Zheng Huang, an organic chemist at the Chinese Academy of Sciences, has spent the last four years developing a different approach. Writing today in Science Advances, Huang and his colleagues describe their method for degrading polyethylene at temperatures as low as 150 degrees Celsius, by adding an organometallic catalyst—a small, commercially available organic molecule doped with the metal iridium—to the reaction. The catalyst weakens bonds responsible for polyethylene’s stiff structure, accelerating its breakdown into a liquid product.
“Our products are much cleaner than those obtained by conventional [combustion] methods,” Huang told Gizmodo, adding that his method is also easier to control and can be used as a diesel fuel. It’s been proven on small samples of plastic bags, bottles, and food packaging.
The challenge, of course, will be scaling up from grams to tons if we want to make a dent in the mountains of plastic waste that litter our planet. “The first challenge is the efficiency of the catalyst,” Huang said. Right now, his procedure works well at a plastic-to-catalyst ratio of roughly 30 to one. “That’s not good enough if you want to commercialise,” he continued. “We want to see ten thousand to one, or a million to one.”
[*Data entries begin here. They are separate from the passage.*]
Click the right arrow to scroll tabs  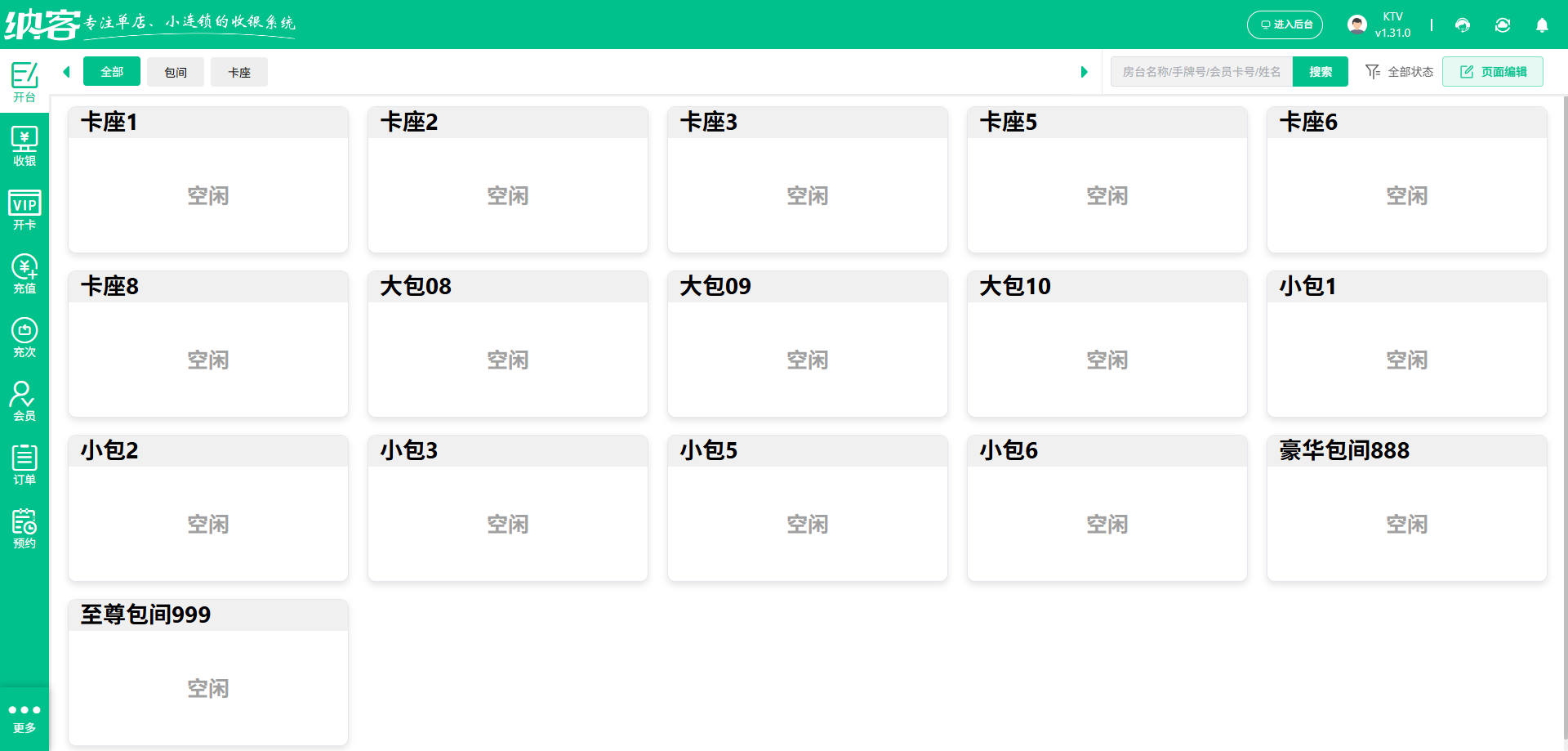click(1085, 72)
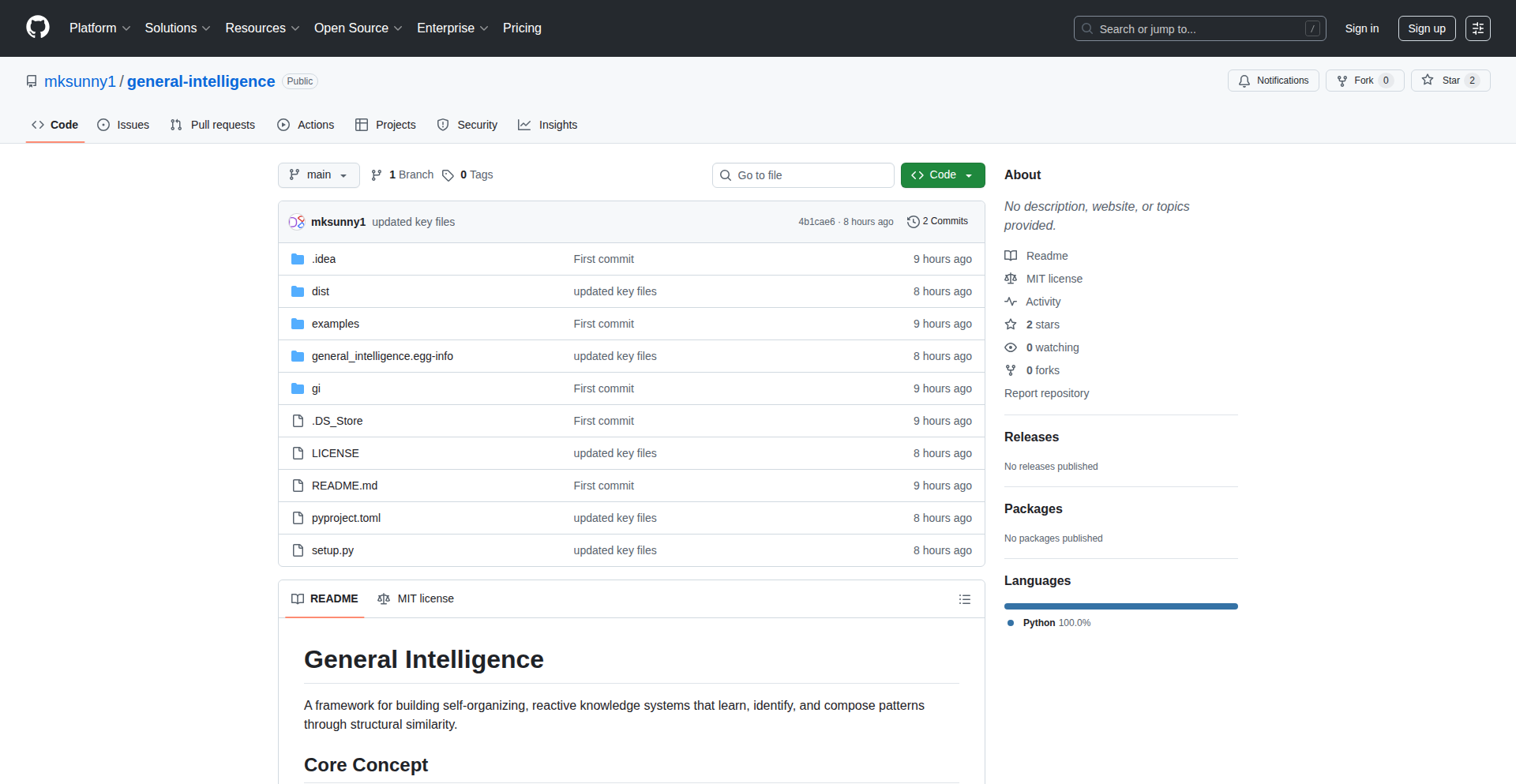Viewport: 1516px width, 784px height.
Task: Click the dist folder icon
Action: [298, 291]
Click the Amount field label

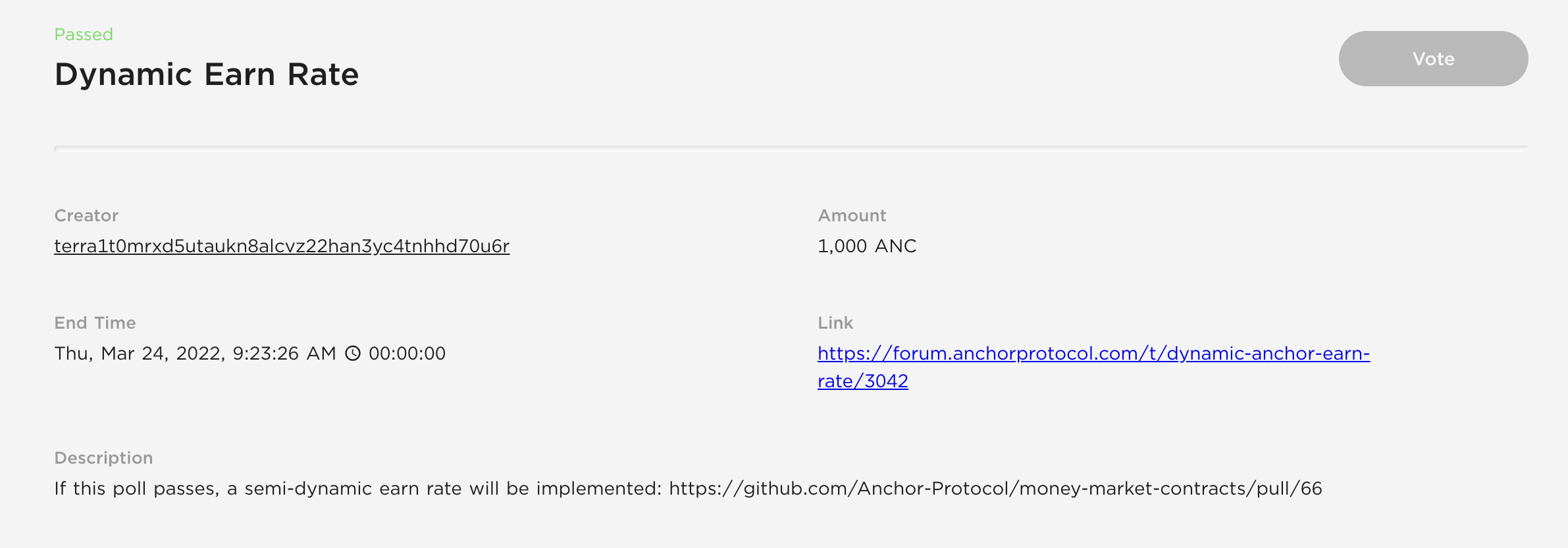pyautogui.click(x=852, y=215)
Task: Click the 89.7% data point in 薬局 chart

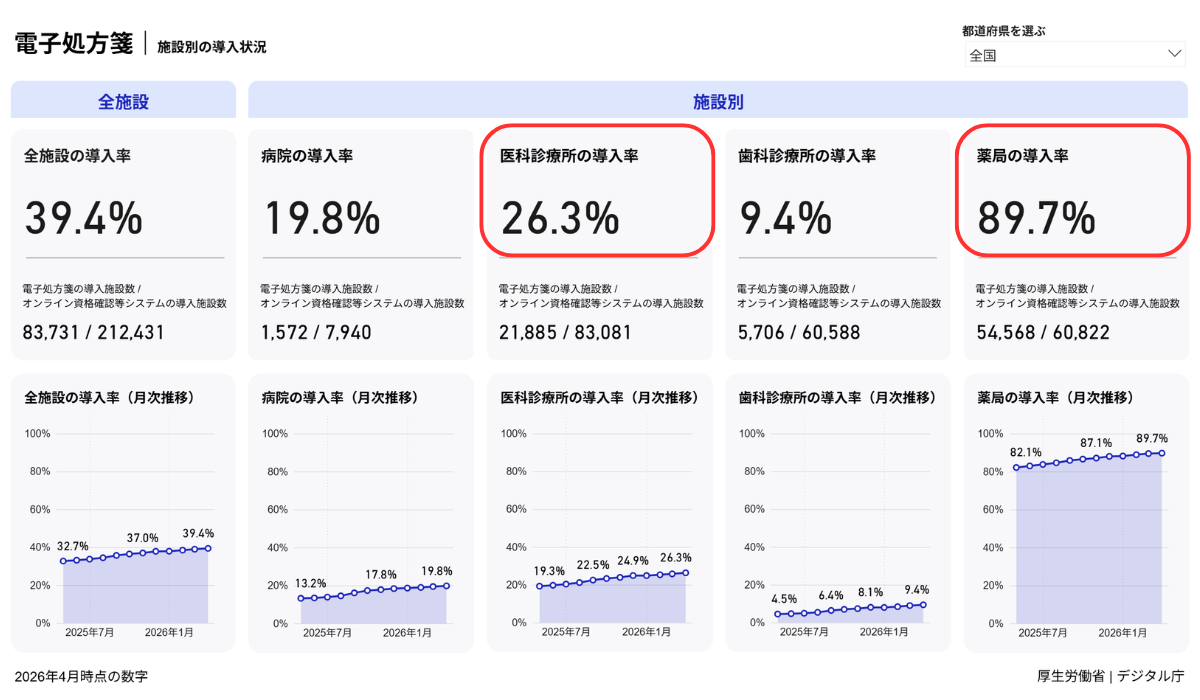Action: click(x=1162, y=453)
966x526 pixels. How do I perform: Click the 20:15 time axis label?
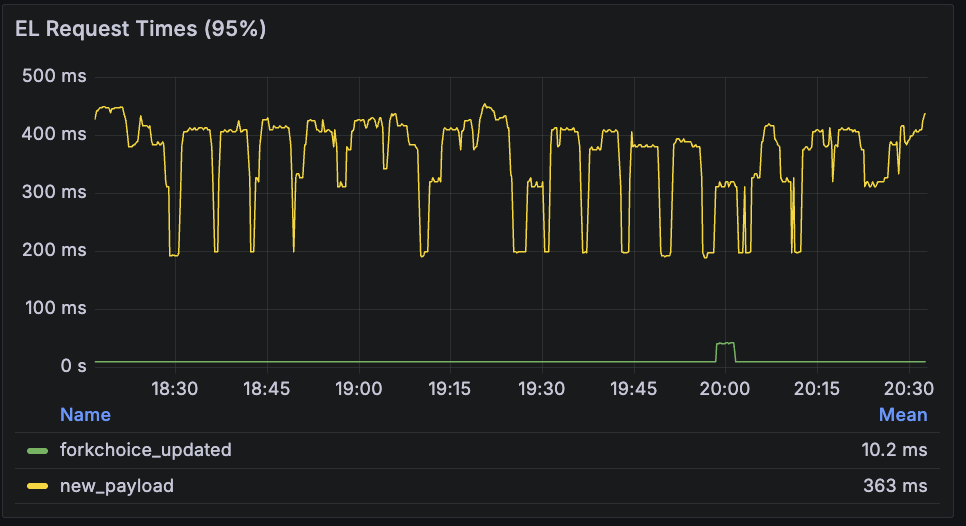click(x=817, y=388)
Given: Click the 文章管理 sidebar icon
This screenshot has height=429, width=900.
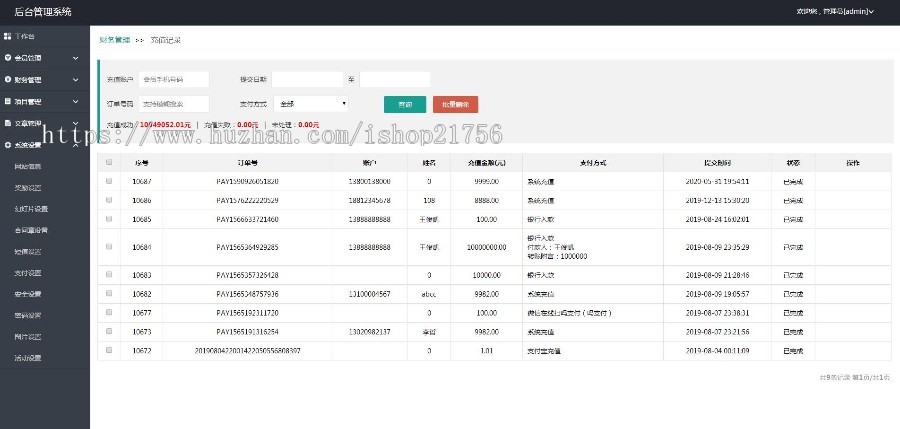Looking at the screenshot, I should coord(8,123).
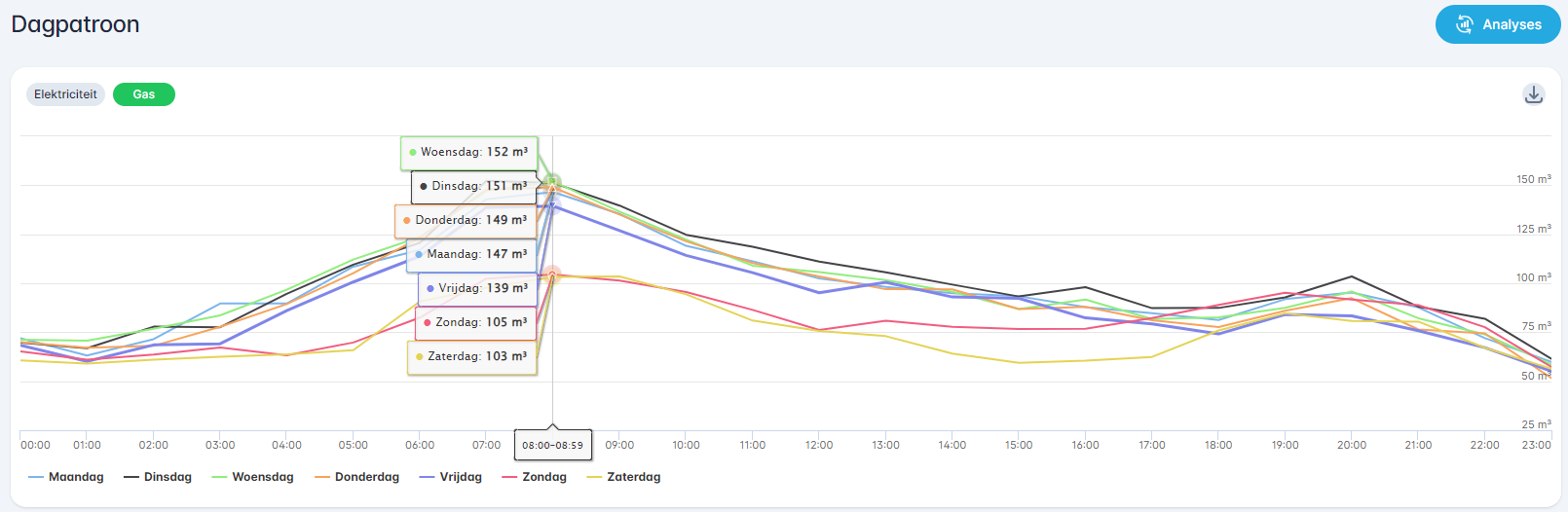Click the Vrijdag 139 m³ tooltip label
The width and height of the screenshot is (1568, 512).
pos(477,289)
Huang’s team is also looking into replacing iridium—a rare and precious metal in the platinum family—with a cheaper alternative, although this may prove more difficult, given the highly specific nature of metal catalysts.
“We think that the future potential is there—as long as we can improve the efficiency and reduce the cost of the iridium,” Huang said. “Hopefully, very soon we can scale up the process from gram scale in the lab to kilogram and even tonne scale.”
I hope so, too. A vehicle that runs on 100 percent recycled LEGO bricks sounds rad. The alternative — a future where the oceans contain more plastic than fish — sounds bleak as hell.